Tuesday, November 29, 2011

Member Profile: Maria I. Marshall

Maria I. Marshall
Associate Professor
Purdue University

AAEA Activities:
  • CWAE Board member-at-large 2005-2007
  • CWAE Vice-Chair 2007-2009, Chair 2009-2010
  • Topic Leader for Teaching, Communication, and Extension 2009-2010 and 2010-2011
  • Outreach Task Force 2010

Maria Marshall's work focuses on the multiple risks that family farms face, both internally and externally. In one project, she focuses on internal risks to success through the process of management succession. At any given time, 40 percent of U.S. businesses are facing the issue of ownership transfer. One reason that family farms find it difficult to successfully make the generational transition is that the people involved must have a good understanding of both the business and the family. Family businesses also must work through issues mixing both business decisions and personal family decisions. The overall objective of Marshall's succession planning research project funded NIFA-AFRI is to identify the plans and processes that have been used by farm and non-farm rural family businesses to successfully make the management transition to a new generation. This work examines not only the family and the business but also the interactions that simultaneously influence the success of rural family farm and non-farm rural family businesses. Primary data for this research is being collected through 30 minute interviews with small and medium sized farm and non-farm food businesses in IN, IL, MI, and OH.

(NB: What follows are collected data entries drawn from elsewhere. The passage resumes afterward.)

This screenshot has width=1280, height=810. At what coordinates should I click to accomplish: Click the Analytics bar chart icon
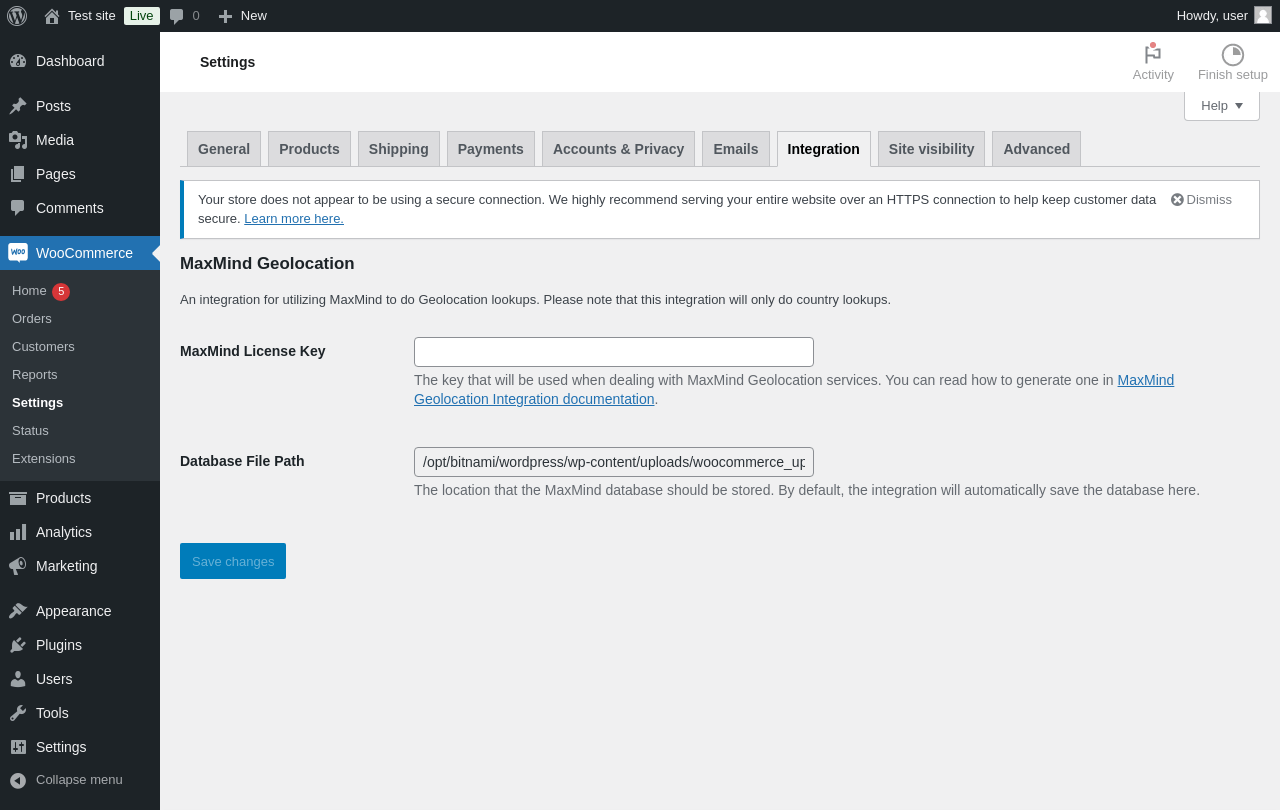[x=18, y=532]
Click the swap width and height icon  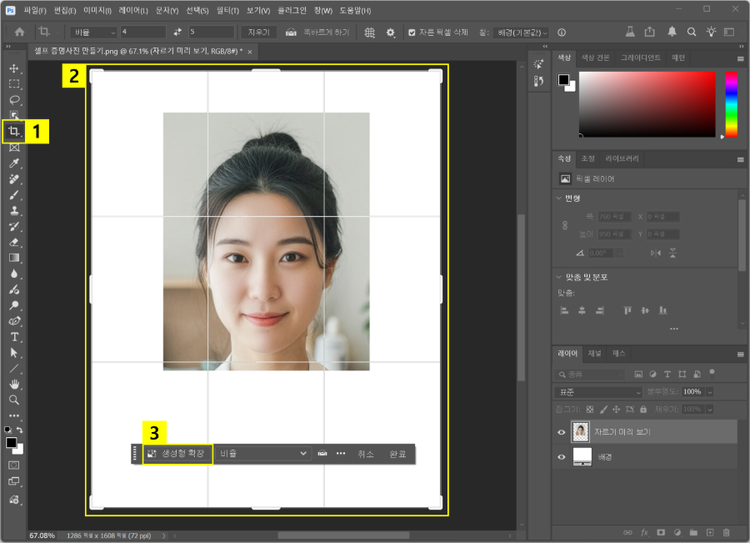coord(178,32)
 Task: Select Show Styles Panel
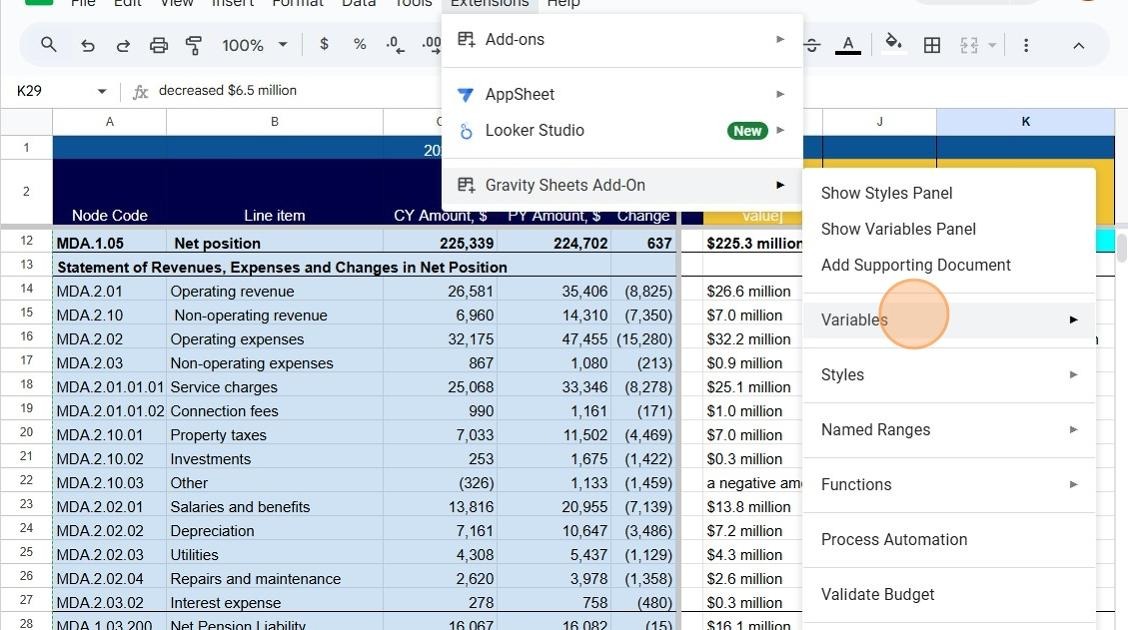pos(886,193)
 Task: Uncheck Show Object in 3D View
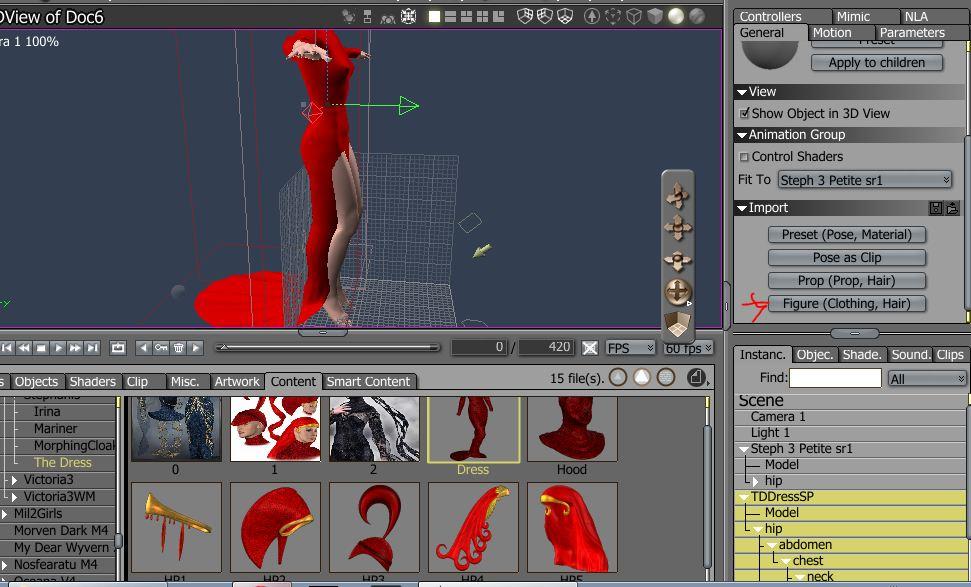point(744,113)
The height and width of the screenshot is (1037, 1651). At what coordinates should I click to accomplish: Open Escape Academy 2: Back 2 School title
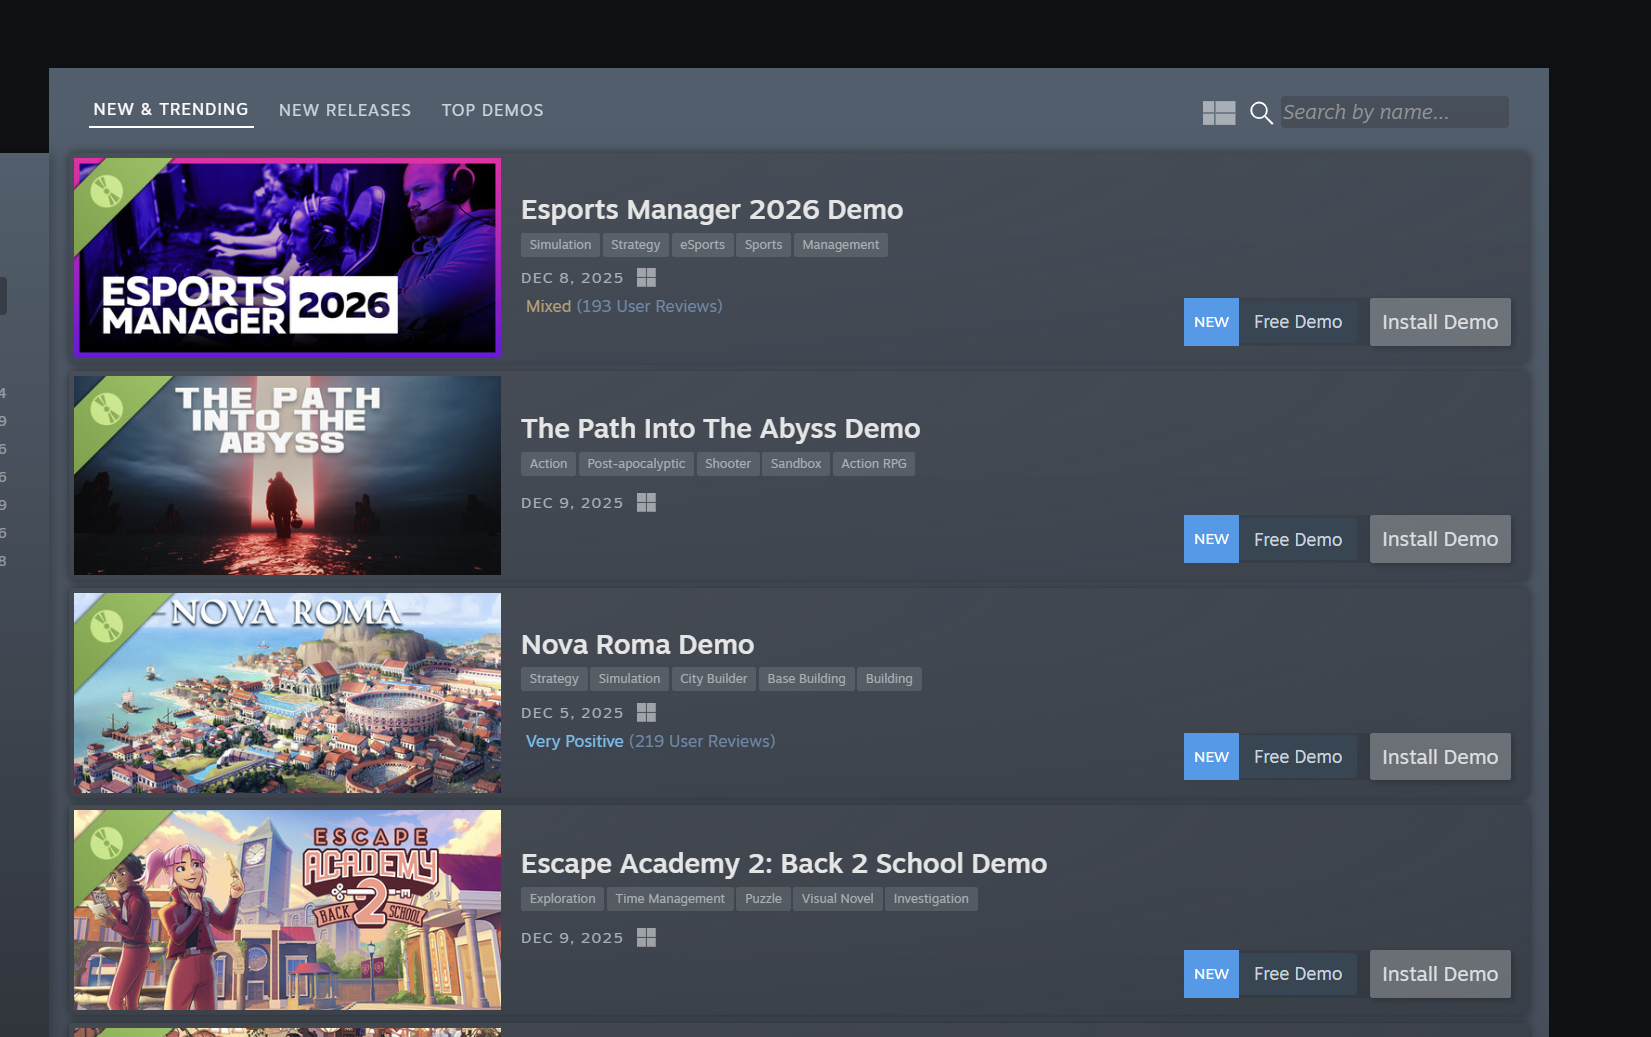(x=783, y=863)
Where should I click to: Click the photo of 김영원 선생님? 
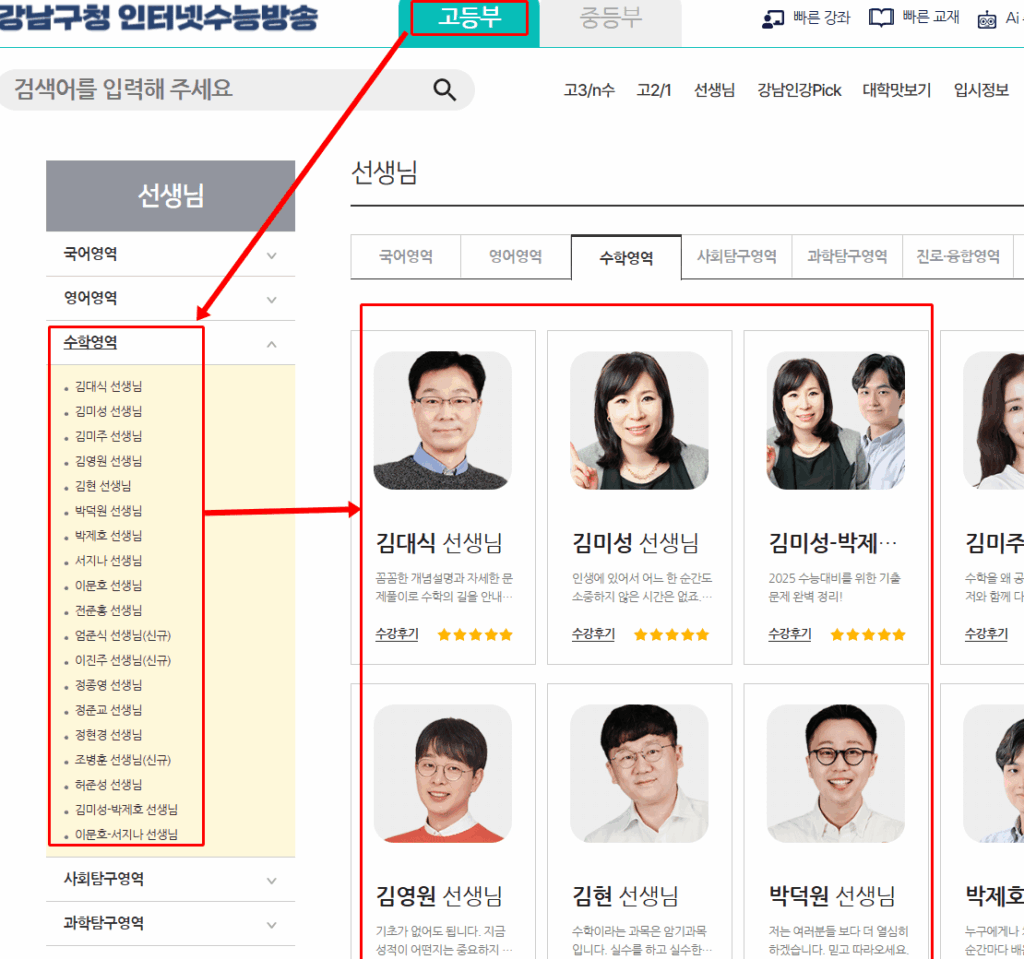pos(443,773)
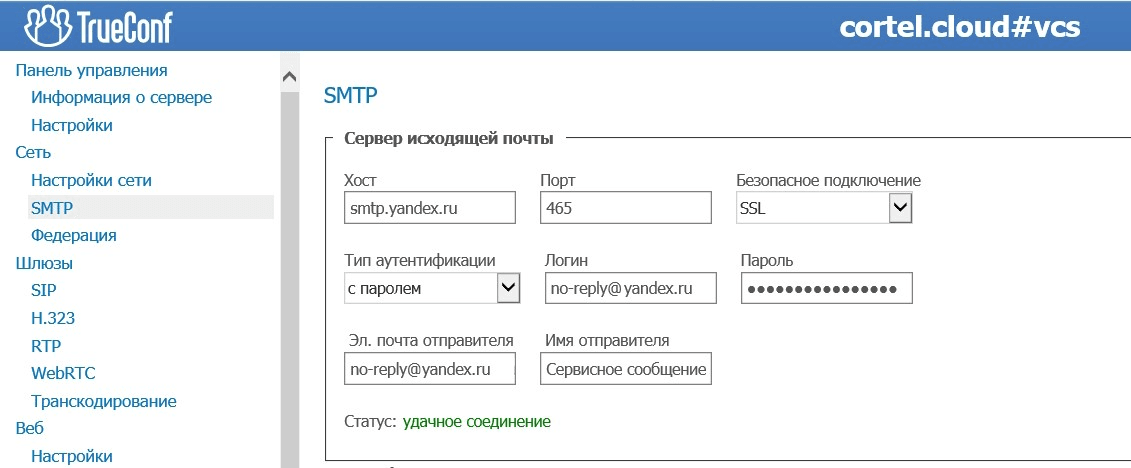Select the port field containing 465
Image resolution: width=1131 pixels, height=468 pixels.
(627, 208)
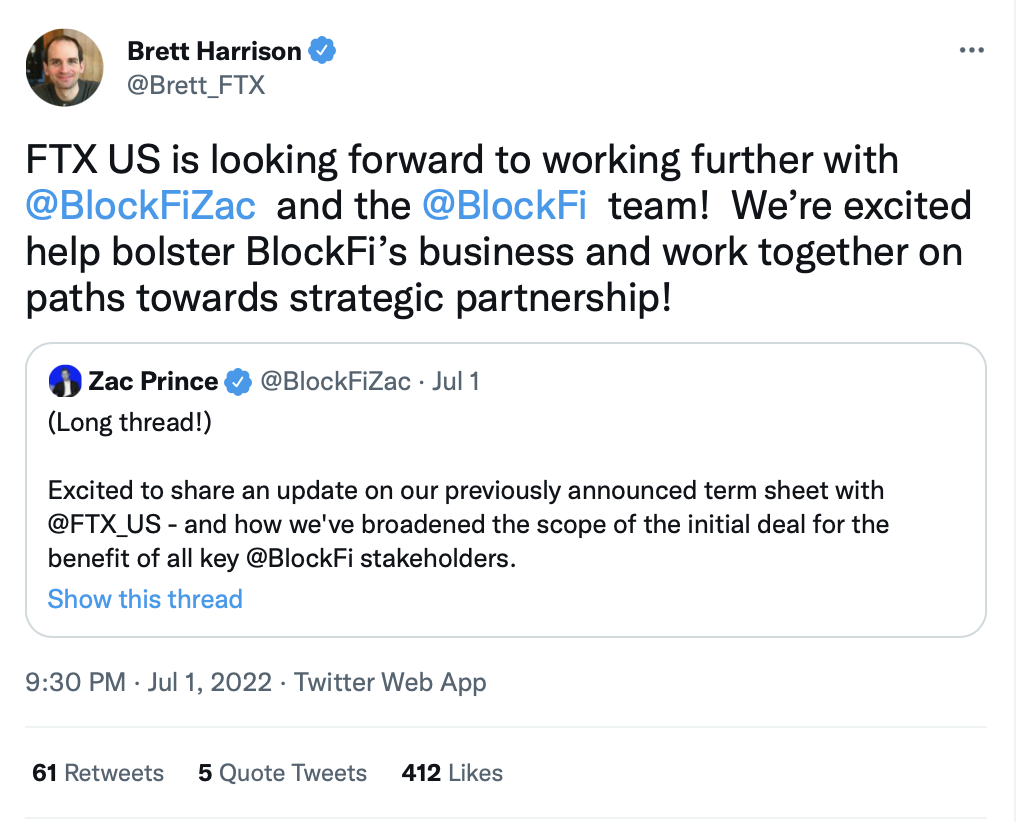Follow the @BlockFiZac mention in tweet

[141, 205]
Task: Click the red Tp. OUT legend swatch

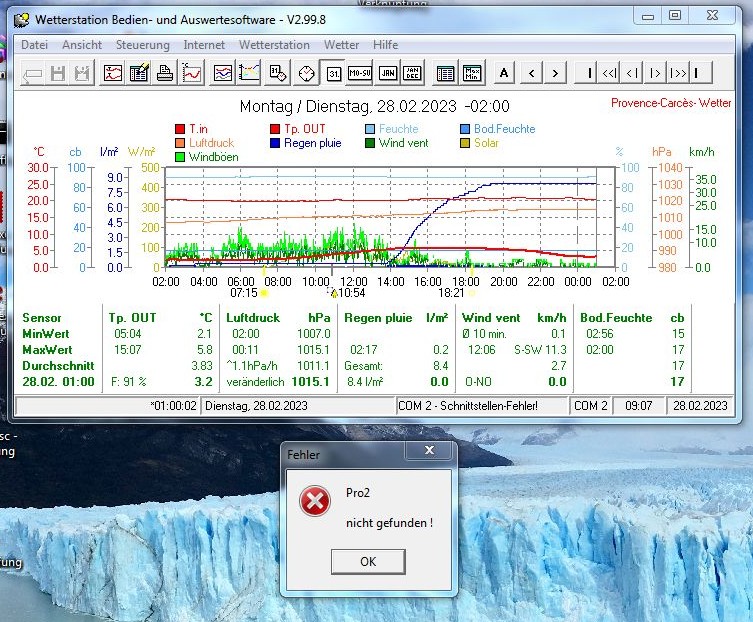Action: point(275,129)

Marshall also studies the external risks to the business through the process of disaster business recovery. The process of business recovery from disasters has yet to be studied comprehensively. Understanding this process is important not only to characterize and reduce attrition post-disaster but also to determine whether private and government disaster relief policy, business owner practices, and family and community factors are leading to recovery. Research to date has narrowly focused on business characteristics and not on the interactions and interdependencies among businesses, the business owner’s family, and the community. A systems theory approach advocates considering simultaneous stressors on the business, family, and community to understand what leads to business demise or recovery. Marshall's NSF (2009-2012) and NIFA-AFRI (2011-2014) funded research uses comprehensive data on business owners and their families to assess the extent to which family considerations and owner patterns of adjustment to change impact business recovery or non-recovery. She examines disaster aid practices and policy and the role of community in business owner decisions post-disaster. Her research uses a theoretical systems framework to examine the interaction and relative importance of factors such as business and owner characteristics, challenges faced by families and businesses, family resiliency and adjustment strategies, owner risk-taking, spatial characteristics of the disaster, and infrastructure changes created by a disaster on the post-event recovery or demise of small and medium sized businesses.